DATA FOR PROCESSING:
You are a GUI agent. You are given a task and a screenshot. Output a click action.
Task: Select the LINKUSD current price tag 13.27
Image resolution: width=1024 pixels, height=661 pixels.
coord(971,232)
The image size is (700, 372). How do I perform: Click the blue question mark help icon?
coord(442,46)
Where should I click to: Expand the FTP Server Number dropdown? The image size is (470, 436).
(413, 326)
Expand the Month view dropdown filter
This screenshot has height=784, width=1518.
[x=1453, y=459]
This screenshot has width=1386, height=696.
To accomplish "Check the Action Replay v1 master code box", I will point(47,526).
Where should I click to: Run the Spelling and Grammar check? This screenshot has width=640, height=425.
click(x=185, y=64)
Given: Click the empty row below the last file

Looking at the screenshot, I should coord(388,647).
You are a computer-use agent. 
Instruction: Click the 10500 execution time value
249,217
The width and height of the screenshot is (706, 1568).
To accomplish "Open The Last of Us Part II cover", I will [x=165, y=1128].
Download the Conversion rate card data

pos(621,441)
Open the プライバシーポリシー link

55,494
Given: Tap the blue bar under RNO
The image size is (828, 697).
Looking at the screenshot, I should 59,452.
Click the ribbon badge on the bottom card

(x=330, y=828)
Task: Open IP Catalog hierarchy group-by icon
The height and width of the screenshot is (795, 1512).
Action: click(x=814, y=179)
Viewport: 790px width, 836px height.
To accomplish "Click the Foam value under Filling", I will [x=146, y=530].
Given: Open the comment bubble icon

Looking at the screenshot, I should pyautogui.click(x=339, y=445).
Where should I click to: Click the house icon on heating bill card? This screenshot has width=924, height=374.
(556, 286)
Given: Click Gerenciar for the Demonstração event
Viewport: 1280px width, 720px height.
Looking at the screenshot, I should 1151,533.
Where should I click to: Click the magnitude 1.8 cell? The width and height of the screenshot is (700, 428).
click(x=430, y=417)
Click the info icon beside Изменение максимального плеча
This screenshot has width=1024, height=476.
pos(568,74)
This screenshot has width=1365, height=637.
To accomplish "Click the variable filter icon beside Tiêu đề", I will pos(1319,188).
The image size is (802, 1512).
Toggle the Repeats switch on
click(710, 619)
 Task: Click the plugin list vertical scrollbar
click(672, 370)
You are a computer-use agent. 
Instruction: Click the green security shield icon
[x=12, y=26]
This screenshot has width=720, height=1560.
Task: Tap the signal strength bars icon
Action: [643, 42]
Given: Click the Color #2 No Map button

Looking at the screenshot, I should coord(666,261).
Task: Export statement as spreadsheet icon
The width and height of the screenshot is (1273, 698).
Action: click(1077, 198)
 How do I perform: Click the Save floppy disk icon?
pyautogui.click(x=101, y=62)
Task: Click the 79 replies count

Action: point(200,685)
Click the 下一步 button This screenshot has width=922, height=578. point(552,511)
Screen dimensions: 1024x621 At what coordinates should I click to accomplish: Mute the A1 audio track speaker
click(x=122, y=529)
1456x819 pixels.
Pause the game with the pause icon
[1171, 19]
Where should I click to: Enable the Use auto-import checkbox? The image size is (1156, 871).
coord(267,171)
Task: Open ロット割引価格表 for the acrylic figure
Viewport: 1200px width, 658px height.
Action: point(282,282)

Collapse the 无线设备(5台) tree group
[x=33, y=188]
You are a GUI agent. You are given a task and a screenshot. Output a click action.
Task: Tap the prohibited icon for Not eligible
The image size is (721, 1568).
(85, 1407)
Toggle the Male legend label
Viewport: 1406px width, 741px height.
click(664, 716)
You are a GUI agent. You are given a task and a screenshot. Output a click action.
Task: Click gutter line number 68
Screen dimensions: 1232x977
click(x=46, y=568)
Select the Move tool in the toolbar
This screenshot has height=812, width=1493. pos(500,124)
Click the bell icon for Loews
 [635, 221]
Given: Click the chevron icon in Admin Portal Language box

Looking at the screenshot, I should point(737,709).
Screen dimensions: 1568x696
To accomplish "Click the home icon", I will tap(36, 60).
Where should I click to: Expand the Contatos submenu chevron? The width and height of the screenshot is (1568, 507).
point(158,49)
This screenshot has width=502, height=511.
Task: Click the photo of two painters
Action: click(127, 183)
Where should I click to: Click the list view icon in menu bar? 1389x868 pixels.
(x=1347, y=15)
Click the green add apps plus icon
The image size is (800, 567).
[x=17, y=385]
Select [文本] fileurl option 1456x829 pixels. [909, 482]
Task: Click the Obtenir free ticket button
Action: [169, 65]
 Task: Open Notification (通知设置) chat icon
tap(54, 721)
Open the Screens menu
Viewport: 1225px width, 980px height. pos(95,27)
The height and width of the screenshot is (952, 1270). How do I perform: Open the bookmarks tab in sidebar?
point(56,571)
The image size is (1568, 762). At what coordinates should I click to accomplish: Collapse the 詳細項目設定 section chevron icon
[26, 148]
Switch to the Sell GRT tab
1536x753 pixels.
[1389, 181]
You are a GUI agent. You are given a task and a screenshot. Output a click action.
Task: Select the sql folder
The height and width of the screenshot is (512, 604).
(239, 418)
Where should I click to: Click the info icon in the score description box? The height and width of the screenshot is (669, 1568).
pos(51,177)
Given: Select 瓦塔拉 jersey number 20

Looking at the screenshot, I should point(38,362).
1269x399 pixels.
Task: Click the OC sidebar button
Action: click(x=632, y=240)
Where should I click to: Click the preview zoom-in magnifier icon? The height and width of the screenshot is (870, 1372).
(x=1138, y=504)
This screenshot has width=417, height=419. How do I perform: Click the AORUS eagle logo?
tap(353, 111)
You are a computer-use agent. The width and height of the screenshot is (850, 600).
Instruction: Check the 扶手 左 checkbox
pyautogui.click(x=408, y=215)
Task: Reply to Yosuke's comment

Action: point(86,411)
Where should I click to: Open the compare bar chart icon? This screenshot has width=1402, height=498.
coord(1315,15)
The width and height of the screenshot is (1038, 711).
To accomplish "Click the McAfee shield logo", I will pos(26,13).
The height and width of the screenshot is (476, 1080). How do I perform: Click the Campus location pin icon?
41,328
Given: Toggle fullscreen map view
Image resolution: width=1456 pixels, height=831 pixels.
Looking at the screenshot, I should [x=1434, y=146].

SHORT EXERCISE: Convert everything from the line containing "Viewport: 790px width, 836px height." down to the line containing "coord(267,171)" into a JSON list of strings, one string per line, omitting blank lines.

TASK RESPONSE:
[
  "Viewport: 790px width, 836px height.",
  "To accomplish \"Click the Foam value under Filling\", I will [x=146, y=530].",
  "Given: Open the comment bubble icon",
  "Looking at the screenshot, I should pyautogui.click(x=339, y=445).",
  "Where should I click to: Click the house icon on heating bill card? This screenshot has width=924, height=374.",
  "(556, 286)",
  "Given: Click Gerenciar for the Demonstração event",
  "Viewport: 1280px width, 720px height.",
  "Looking at the screenshot, I should 1151,533.",
  "Where should I click to: Click the magnitude 1.8 cell? The width and height of the screenshot is (700, 428).",
  "click(x=430, y=417)",
  "Click the info icon beside Изменение максимального плеча",
  "This screenshot has width=1024, height=476.",
  "pos(568,74)",
  "This screenshot has width=1365, height=637.",
  "To accomplish \"Click the variable filter icon beside Tiêu đề\", I will pos(1319,188).",
  "The image size is (802, 1512).",
  "Toggle the Repeats switch on",
  "click(710, 619)",
  " Task: Click the plugin list vertical scrollbar",
  "click(672, 370)",
  "You are a computer-use agent. ",
  "Instruction: Click the green security shield icon",
  "[x=12, y=26]",
  "This screenshot has width=720, height=1560.",
  "Task: Tap the signal strength bars icon",
  "Action: [643, 42]",
  "Given: Click the Color #2 No Map button",
  "Looking at the screenshot, I should coord(666,261).",
  "Task: Export statement as spreadsheet icon",
  "The width and height of the screenshot is (1273, 698).",
  "Action: click(1077, 198)",
  " How do I perform: Click the Save floppy disk icon?",
  "pyautogui.click(x=101, y=62)",
  "Task: Click the 79 replies count",
  "Action: point(200,685)",
  "Click the 下一步 button This screenshot has width=922, height=578. point(552,511)",
  "Screen dimensions: 1024x621 At what coordinates should I click to accomplish: Mute the A1 audio track speaker",
  "click(x=122, y=529)",
  "1456x819 pixels.",
  "Pause the game with the pause icon",
  "[1171, 19]",
  "Where should I click to: Enable the Use auto-import checkbox? The image size is (1156, 871).",
  "coord(267,171)"
]